Enter Simon Silver (De Niro), a renowned superstar psychic and former talk show performer who has just made a comeback after a 30-year retirement. In an unnatural introduction, Silver steps off a plane and removes his sunglasses for no other reason except to show us the milky white eyes of a blind man; once that image has been established, he puts his glasses back on and proceeds to the tarmac. Despite his lack of eyesight, Silver’s powers of “second sight” are considered so convincing that not even Matheson will approach him, having instilled a mere moment of doubt in her otherwise unshakable disbelief long ago. But Buckley remains obsessed, wanting to subject Silver to their rigorous series of controlled tests that effectively determine if someone’s the real thing or not. Thus far, they’ve never found an authentic paranormally powered individual. As a procession of creepy occurrences start to compile—birds crashing into Buckley’s door and windows, random power surges, an unexpected death—Buckley’s fanatical drive to disprove Silver sends him on a frenzied quest.

For the first two-thirds of Red Lights, Cortés builds his suspense with eerie moods and dark lighting courtesy of Xavi Gimenez’s slick, crisp lensing. Composer Victor Reyes creates an effective atmosphere of mystery through his subtle score, but he’s no Bernard Herrmann. Most effective is the weight of Cortés’ cast, drawn to the material no doubt by the promise of Cortés’ talent as shown in Buried. De Niro’s larger-than-life presence alone, for example, forces us to question whether or not Silver is what he claims to be. He orates on stage about his abilities and displays expert composure during televised interviews, and his tricks seem inexplicably real next to the charlatans that came before. Weaver, whose role was written with her in mind, gives Matheson immediate authority and charm, but her character is written off far too early in the film. And then there’s Murphy’s role, which comes with some questionable turns. He’s a talented actor, to be sure, yet he’s burdened here by a last-minute twist conveyed through voiceover and flashbacks that feel like it was tagged on during post-production.

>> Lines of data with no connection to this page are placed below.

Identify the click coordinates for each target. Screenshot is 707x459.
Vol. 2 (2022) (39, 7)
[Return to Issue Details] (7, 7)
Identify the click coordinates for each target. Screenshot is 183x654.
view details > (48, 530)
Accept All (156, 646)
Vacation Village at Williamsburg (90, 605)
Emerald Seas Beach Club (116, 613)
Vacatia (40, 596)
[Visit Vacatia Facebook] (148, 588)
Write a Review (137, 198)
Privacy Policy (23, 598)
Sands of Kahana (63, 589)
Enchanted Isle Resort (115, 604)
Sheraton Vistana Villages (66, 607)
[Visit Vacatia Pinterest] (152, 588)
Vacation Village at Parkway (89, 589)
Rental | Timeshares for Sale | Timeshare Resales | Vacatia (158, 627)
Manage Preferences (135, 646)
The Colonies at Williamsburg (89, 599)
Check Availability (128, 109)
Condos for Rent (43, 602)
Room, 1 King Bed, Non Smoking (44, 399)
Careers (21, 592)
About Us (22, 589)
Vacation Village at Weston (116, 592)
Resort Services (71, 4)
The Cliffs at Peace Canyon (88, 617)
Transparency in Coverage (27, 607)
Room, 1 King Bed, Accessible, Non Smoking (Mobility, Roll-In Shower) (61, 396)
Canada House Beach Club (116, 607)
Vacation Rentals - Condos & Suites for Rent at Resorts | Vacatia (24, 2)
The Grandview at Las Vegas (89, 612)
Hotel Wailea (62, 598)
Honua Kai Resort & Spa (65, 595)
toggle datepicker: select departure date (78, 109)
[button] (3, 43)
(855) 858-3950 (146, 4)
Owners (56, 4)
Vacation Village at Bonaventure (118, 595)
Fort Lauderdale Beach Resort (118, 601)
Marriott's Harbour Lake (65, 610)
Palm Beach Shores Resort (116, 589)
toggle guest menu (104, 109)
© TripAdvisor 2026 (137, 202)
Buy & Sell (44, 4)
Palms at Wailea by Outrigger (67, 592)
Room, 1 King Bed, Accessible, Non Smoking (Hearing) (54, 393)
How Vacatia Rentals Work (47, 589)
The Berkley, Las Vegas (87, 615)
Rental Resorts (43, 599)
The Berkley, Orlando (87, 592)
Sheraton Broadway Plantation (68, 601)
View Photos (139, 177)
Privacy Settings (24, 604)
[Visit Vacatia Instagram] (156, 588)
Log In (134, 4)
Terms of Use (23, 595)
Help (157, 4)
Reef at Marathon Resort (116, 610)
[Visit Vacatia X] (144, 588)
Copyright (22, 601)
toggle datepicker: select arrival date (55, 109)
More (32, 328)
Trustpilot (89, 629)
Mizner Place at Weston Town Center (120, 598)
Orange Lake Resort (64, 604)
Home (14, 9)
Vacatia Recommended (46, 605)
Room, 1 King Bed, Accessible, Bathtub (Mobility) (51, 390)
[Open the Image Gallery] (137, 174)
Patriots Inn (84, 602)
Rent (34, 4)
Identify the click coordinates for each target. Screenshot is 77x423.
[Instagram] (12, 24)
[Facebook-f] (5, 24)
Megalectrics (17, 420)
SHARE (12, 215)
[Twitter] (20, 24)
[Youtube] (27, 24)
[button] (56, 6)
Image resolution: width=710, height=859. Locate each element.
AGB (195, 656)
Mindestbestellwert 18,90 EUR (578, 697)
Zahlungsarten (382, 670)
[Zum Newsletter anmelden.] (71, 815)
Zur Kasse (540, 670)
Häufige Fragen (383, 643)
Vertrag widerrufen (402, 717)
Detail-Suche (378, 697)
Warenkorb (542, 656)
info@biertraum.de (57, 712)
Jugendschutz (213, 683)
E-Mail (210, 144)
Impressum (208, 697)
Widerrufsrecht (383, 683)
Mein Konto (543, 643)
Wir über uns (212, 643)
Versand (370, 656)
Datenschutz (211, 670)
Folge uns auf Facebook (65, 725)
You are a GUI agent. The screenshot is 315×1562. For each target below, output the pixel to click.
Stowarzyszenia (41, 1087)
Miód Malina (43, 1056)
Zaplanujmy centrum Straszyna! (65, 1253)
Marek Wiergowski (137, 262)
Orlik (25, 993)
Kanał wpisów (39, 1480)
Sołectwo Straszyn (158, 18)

The last act—nay, the last five minutes—drop such a preposterous bomb on the audience that any merits offered by the film are completely invalidated, leaving us angry and annoyed for having just wasted two hours. Red Lights spends the bulk of its runtime exploring the world of skeptics, and when it asks its audience to swallow some incongruous, ill-conceived, last-minute piece of fantasy, the dramatic shift fails to set and, for a moment, feels like wild incoherence. One can’t help but feel the conclusion was someone else’s idea and not that of Cortés. Nevertheless, after a random scene of violence followed by a climactic one-on-one confrontation before a thousand spectators, Cortés’ finale achieves a degree of infuriating stupidity that only M. Night Shyamalan has managed before. All of the actors in this impressive cast deserve better than the cornball paranormal yarn they’re ultimately a part of. What a shame, given the interesting elements and performances that came in the first two acts. Alas, we’re left with nothing else except the hope that this talented director’s next project fares better.